2 cups powdered sugar
1/4 cup buttermilk

In the bowl of a stand mixer, combine yeast and 1/2 tsp sugar. Add 1/4 cup warm water (it should just feel warm to the touch). Stir to combine and let sit until frothy and foamy, about 10 minutes. If the yeast does not foam and froth, it’s dead and you need to start over with new yeast.
Add remaining 1/4 cup sugar, milk, brown sugar, vanilla, egg, and egg yolk. Beat with a wire whisk until combined. Fit the bowl onto the mixer along with the dough hook. Add the 2 3/4 cups flour and the salt. Mix on medium speed until the dough just begins to come together. Turn the mixer to medium-high and knead the dough for 4 minutes.
Add the softened butter and continue to knead for another 6 minutes. The dough will be wet and sticky. Place the dough on a well-floured surface and knead 1/3 to 1/2 cup flour into the dough by hand. The dough will be just slightly sticky. Set the dough to rest in a large greased bowl. Cover the bowl with plastic wrap and drape a kitchen towel over the bowl. Allow the dough to rise in a warm place for 1 1/2 to 2 hours or until doubled in size.

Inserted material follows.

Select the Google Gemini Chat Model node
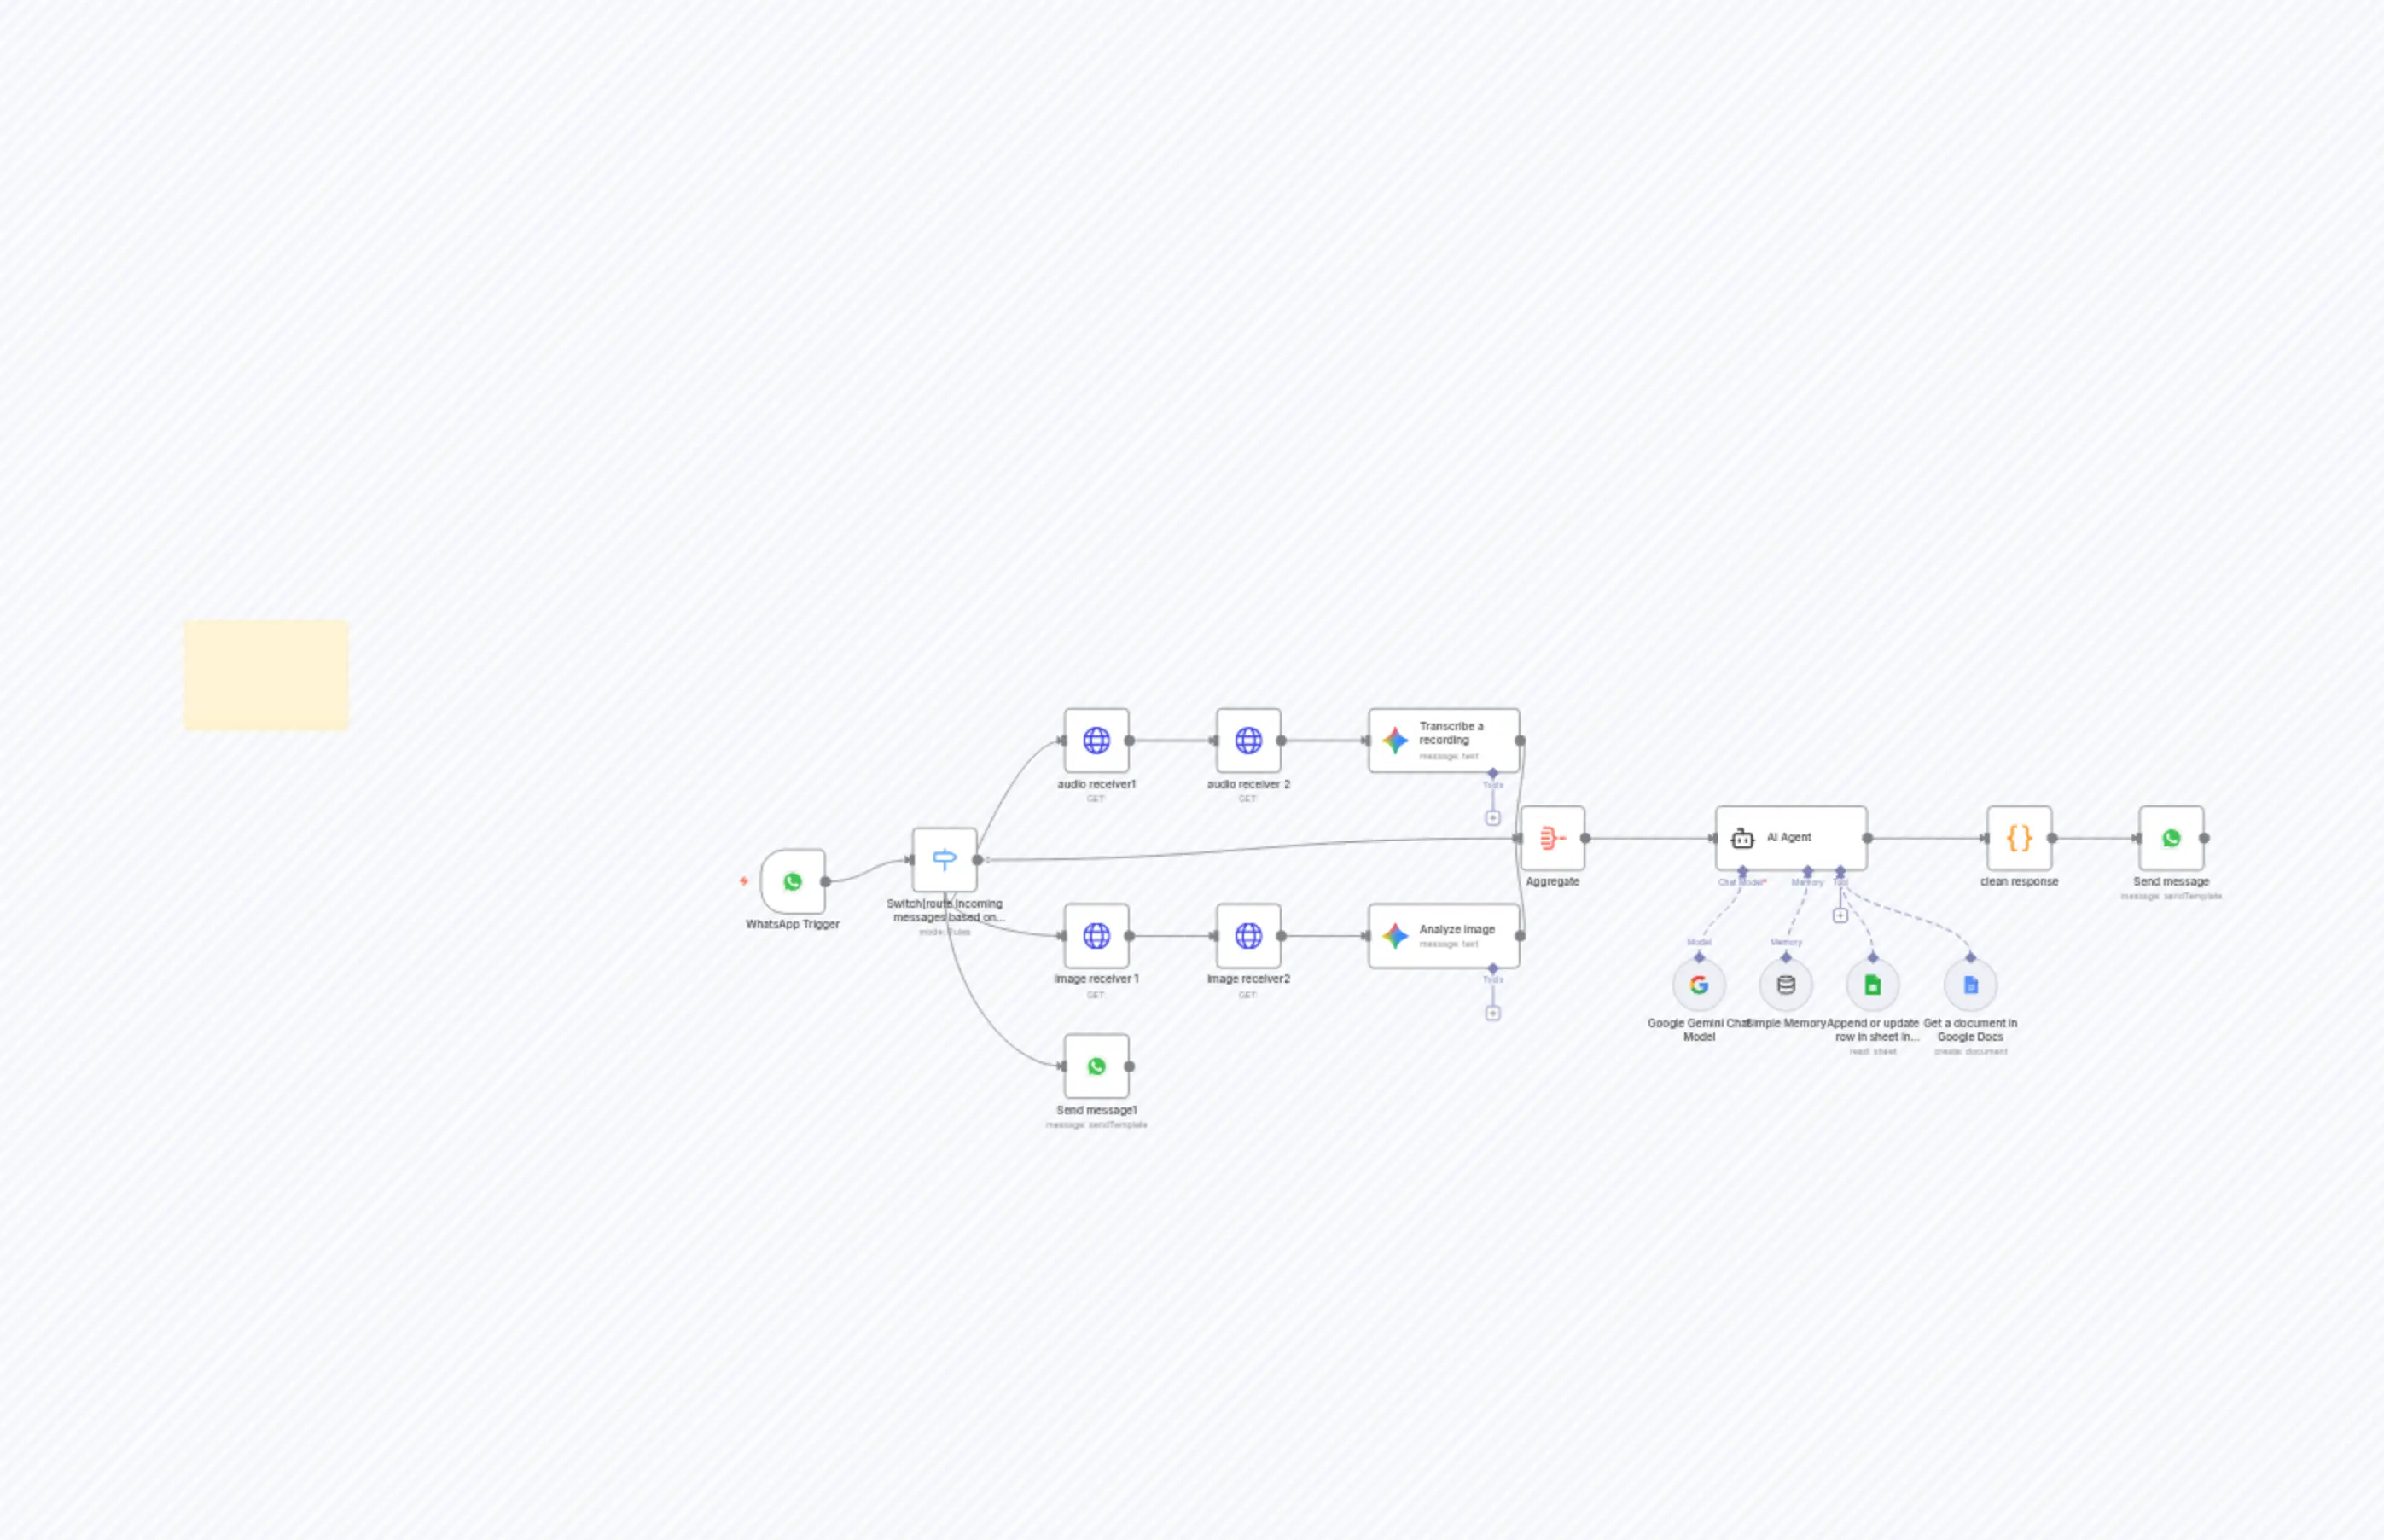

While the dough rises, make the filling.
To make the filling, combine the sugars, walnuts, cinnamon, salt, and cloves in a medium bowl. Stir in the maple syrup and set aside.

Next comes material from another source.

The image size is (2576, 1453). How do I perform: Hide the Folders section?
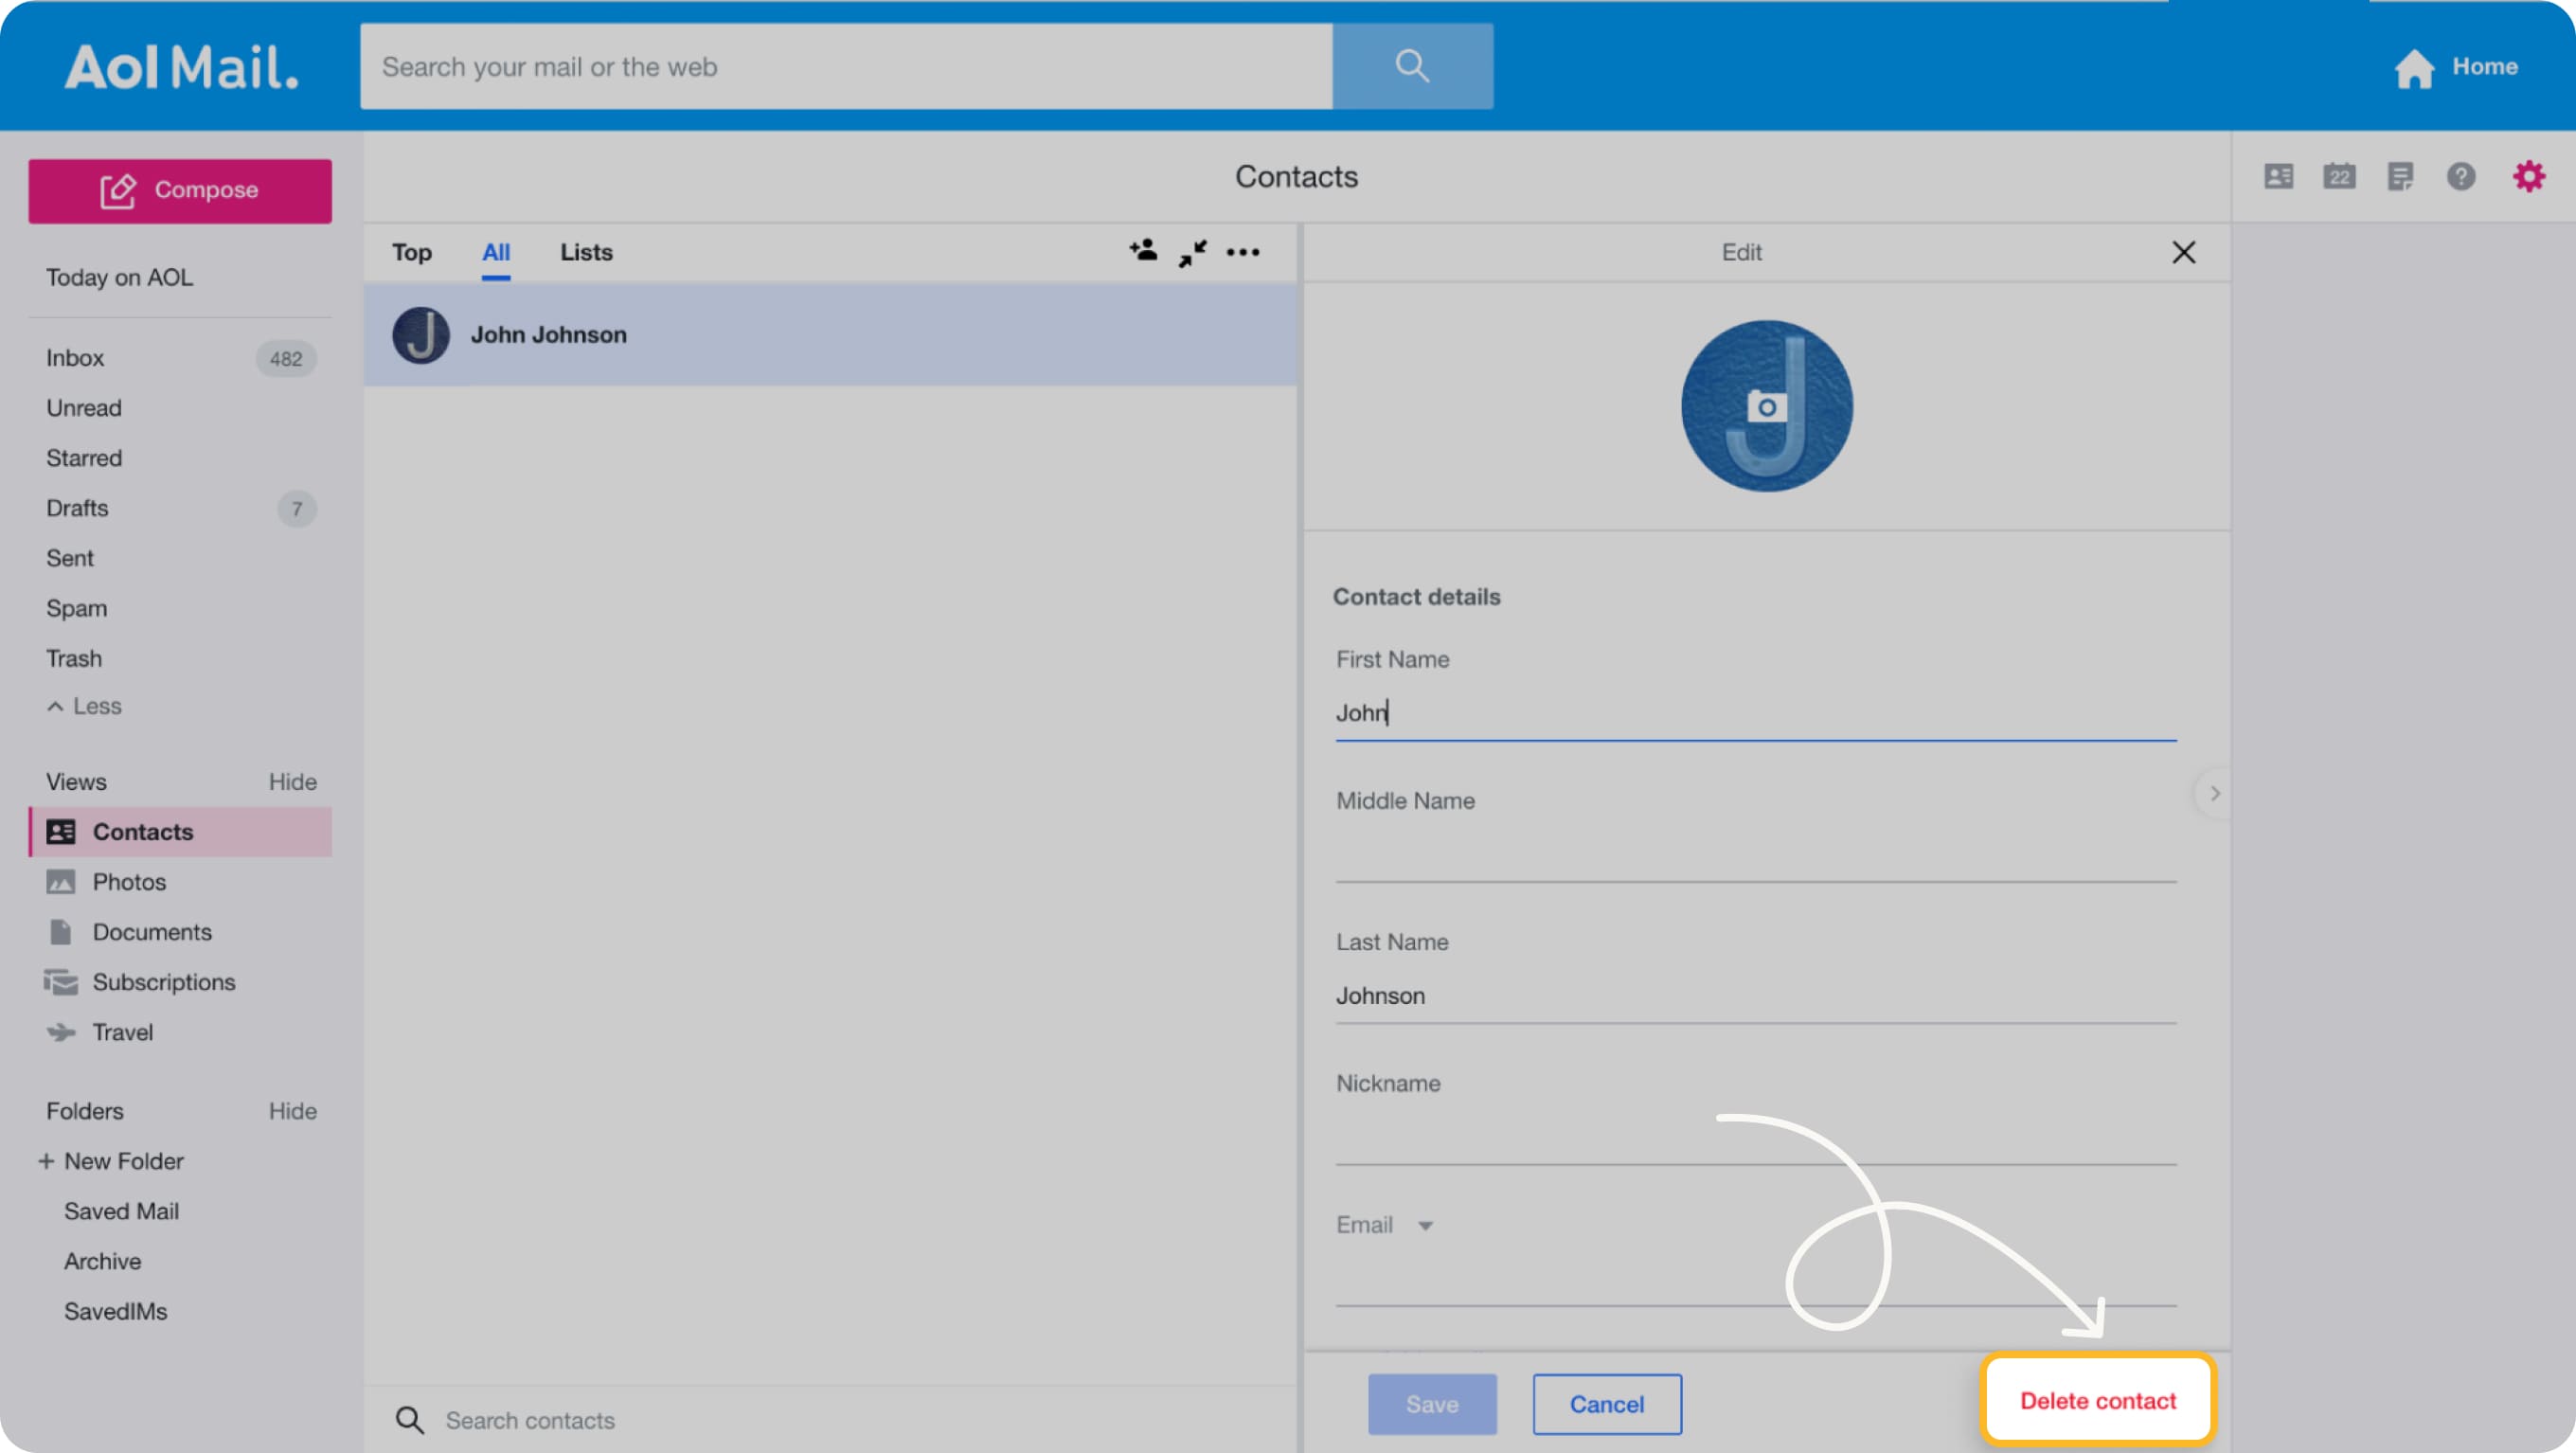292,1111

When the dough has doubled in size, dump it out of the bowl onto a heavily floured work surface. Gently knead the dough by hand until it is no longer sticky, adding about 3 tbs of flour if needed. Knead the dough for about 2 minutes. Place a clean kitchen towel over the dough and let it rise on the counter for 5 minutes.
Using a floured rolling pin, roll the dough into a 10×20-inch square. Turn the dough so that the short sides are parallel to you. You will roll from the short side of the dough.
Brush the dough with 1/4 cup of the melted butter. You’ll use the rest of the butter after the rolls are baked. Pour all of the filling onto the dough. Spread evenly, leaving a 1-inch border at one of the short edges so the roll can be properly sealed. Lightly press the filling into the dough.
Roll the dough into a tight cylinder. Pinch all along the edge to seal. Place dough, seam side down, on a cutting board (if it’s not there already). Cut into 8 equal pieces.
Arrange the slices, cut side up, in a greased 9×13-inch baking pan. Each roll will have a few inches of space on all sides. Cover with plastic wrap and leave to rest in a warm place for 2 hours. You can also refrigerate the rolls overnight. Just be sure to bring them to room temperature before baking the next morning.
Place a rack in the upper third of the oven and preheat to 375 F. Bake until golden brown and bubbling, about 30 minutes. Drizzle with the remaining 1/4 cup melted butter just after the rolls come out of the oven.
While the baked rolls are cooling slightly, make the glaze. Whisk together the powdered sugar and buttermilk until smooth. Drizzle over the warm rolls and serve.